▶ Given exercise 1
Write out the records below line for line, leaving every one of them unchanged.

▶ Extract
====

The Washington Post's Ezra Klein wrote yesterday that the GOP's embrace of the "ground zero mosque" issue threatens to complicate a political environment that until now has been quite favorable for the party.
"Republicans are going to win a lot of seats this year," he wrote. "And they're going to do it on the backs of the economy. Getting into social issues -- particularly social issues that might anger minorities -- is a dangerous play. It loses them long-term votes that they just don't need to lose. It paints their party as intolerant and opportunistic. And it's unnecessary: It's not like they're hurting for things to talk about."
I wish this were true, but I don't think it is.

====

▶ Given exercise 2
Give again, word for word, the part of the passage on Ezra Klein's column starting at "The Washington Post's" and ending at "for the party.".

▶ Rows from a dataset
====

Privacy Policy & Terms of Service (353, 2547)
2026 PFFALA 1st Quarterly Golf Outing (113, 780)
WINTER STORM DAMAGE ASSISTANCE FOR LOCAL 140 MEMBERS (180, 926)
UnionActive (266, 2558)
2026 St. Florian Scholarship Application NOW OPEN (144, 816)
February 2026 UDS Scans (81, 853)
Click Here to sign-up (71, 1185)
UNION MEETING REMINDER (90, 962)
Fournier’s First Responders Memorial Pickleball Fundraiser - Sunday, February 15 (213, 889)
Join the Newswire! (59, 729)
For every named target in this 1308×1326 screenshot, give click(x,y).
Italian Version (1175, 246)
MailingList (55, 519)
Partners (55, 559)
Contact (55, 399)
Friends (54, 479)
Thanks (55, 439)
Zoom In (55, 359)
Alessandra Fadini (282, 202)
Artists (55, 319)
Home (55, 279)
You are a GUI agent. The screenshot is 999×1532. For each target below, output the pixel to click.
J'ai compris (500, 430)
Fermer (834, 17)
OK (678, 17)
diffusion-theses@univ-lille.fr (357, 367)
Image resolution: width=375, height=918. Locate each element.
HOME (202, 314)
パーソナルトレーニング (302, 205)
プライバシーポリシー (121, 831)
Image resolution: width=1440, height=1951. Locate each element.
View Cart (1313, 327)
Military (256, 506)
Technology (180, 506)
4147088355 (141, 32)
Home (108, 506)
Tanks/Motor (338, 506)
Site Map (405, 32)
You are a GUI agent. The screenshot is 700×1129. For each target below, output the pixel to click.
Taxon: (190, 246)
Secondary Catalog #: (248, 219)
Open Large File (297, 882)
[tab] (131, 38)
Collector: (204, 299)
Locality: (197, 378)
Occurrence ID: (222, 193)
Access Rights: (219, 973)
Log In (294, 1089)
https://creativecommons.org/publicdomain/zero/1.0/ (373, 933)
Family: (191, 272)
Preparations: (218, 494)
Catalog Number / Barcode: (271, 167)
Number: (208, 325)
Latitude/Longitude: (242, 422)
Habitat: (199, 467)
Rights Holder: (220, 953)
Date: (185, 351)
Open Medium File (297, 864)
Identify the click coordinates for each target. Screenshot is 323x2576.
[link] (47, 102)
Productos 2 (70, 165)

====

▶ Output 1
Privacy Policy & Terms of Service (353, 2547)
2026 PFFALA 1st Quarterly Golf Outing (113, 780)
WINTER STORM DAMAGE ASSISTANCE FOR LOCAL 140 MEMBERS (180, 926)
UnionActive (266, 2558)
2026 St. Florian Scholarship Application NOW OPEN (144, 816)
February 2026 UDS Scans (81, 853)
Click Here to sign-up (71, 1185)
UNION MEETING REMINDER (90, 962)
Fournier’s First Responders Memorial Pickleball Fundraiser - Sunday, February 15 (213, 889)
Join the Newswire! (59, 729)
For every named target in this 1308×1326 screenshot, give click(x,y).
Italian Version (1175, 246)
MailingList (55, 519)
Partners (55, 559)
Contact (55, 399)
Friends (54, 479)
Thanks (55, 439)
Zoom In (55, 359)
Alessandra Fadini (282, 202)
Artists (55, 319)
Home (55, 279)
You are a GUI agent. The screenshot is 999×1532. For each target below, output the pixel to click.
J'ai compris (500, 430)
Fermer (834, 17)
OK (678, 17)
diffusion-theses@univ-lille.fr (357, 367)
Image resolution: width=375, height=918. Locate each element.
HOME (202, 314)
パーソナルトレーニング (302, 205)
プライバシーポリシー (121, 831)
Image resolution: width=1440, height=1951. Locate each element.
View Cart (1313, 327)
Military (256, 506)
Technology (180, 506)
4147088355 (141, 32)
Home (108, 506)
Tanks/Motor (338, 506)
Site Map (405, 32)
You are a GUI agent. The screenshot is 700×1129. For each target below, output the pixel to click.
Taxon: (190, 246)
Secondary Catalog #: (248, 219)
Open Large File (297, 882)
[tab] (131, 38)
Collector: (204, 299)
Locality: (197, 378)
Occurrence ID: (222, 193)
Access Rights: (219, 973)
Log In (294, 1089)
https://creativecommons.org/publicdomain/zero/1.0/ (373, 933)
Family: (191, 272)
Preparations: (218, 494)
Catalog Number / Barcode: (271, 167)
Number: (208, 325)
Latitude/Longitude: (242, 422)
Habitat: (199, 467)
Rights Holder: (220, 953)
Date: (185, 351)
Open Medium File (297, 864)
Identify the click coordinates for each target. Screenshot is 323x2576.
[link] (47, 102)
Productos 2 (70, 165)

▶ Output 2
The Washington Post's Ezra Klein wrote yesterday that the GOP's embrace of the "ground zero mosque" issue threatens to complicate a political environment that until now has been quite favorable for the party.